IDF force in south.
(photo credit: MARC ISRAEL SELLEM/THE JERUSALEM POST)
The IDF completed work to destroy 32 attack tunnels in Gaza overnight between Monday and Tuesday, a senior army source said. The source spoke shortly before the 8 a.m. cease-fire.
Hamas fired heavy barrages of rockets at Jerusalem and the Shfela region minutes before the start of the truce. Iron Dome intercepted several incoming projectiles.
Israeli ground forces completed their withdrawal from the Gaza Strip as the cease-fire came into effect.
"We will prepare outside of the Strip," the source said. The IDF is not moving forces away from the Gaza border area, the source said. "We are staying on stand by. We must see what happens on the ground, and the situation will be judged based on developments. On that basis, we will act," the source added.
"In the event of hostile fire, we will respond. Those are the orders that were given to the forces," said the source.
During the war, the IDF attacked 4,800 terrorist targets in Gaza, and killed at least 900 terrorists, according to the source. Sixty four IDF soldiers and officers were killed in battles.
The army called up 82,000 reserves during the course of the conflict.
The army is also repairing the security barrier along the Gaza - Israel border, and is close to completing the process, the source stated.
Hamas's rocket and tunnel capabilities have been severely hit, the source said, adding that Hamas did not expect this level of damage. Its command and control capabilities are damaged to the point where the military wing no longer knows the location and status of all of its cells. "I think that Hamas was surprised on a number of occasions," he said.
"When I compare this to the goals of the operation, I think that these have been achieved," the source continued. "There is a reality that has to be managed, and we must see whether in the coming days and beyond Hamas will try to pull off a surprise," he added.
The president of the Red Cross is due to visit the Gaza Strip at 10 a.m.
The source said the army's assessment is that the West Bank region will remain stable and will not see mass disturbances or unusual levels of violence.

Data under study:

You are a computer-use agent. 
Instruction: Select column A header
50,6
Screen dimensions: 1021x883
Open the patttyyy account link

* * *

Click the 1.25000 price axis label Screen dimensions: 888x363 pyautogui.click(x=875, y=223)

Exercises to complete:
• A. Check each statement against the Gaza cease-fire article and answer yes or no, quoting the exact words of the article that decide it: (i) The army called up 82,000 reserves during the conflict. (ii) The IDF is moving forces away from the Gaza border area. (iii) The president of the Red Cross is due to visit the Gaza Strip at 8 a.m.
• B. Quote the part of the Gaza cease-fire article that opens with the words containing "During the war, the" and closes with "the source stated.".
The entries play no part in this work.

Task solutions:
• A.
(i) Yes: "The army called up 82,000 reserves during the course of the conflict."
(ii) No: "The IDF is not moving forces away from the Gaza border area"
(iii) No: "The president of the Red Cross is due to visit the Gaza Strip at 10 a.m."

• B.
During the war, the IDF attacked 4,800 terrorist targets in Gaza, and killed at least 900 terrorists, according to the source. Sixty four IDF soldiers and officers were killed in battles.
The army called up 82,000 reserves during the course of the conflict.
The army is also repairing the security barrier along the Gaza - Israel border, and is close to completing the process, the source stated.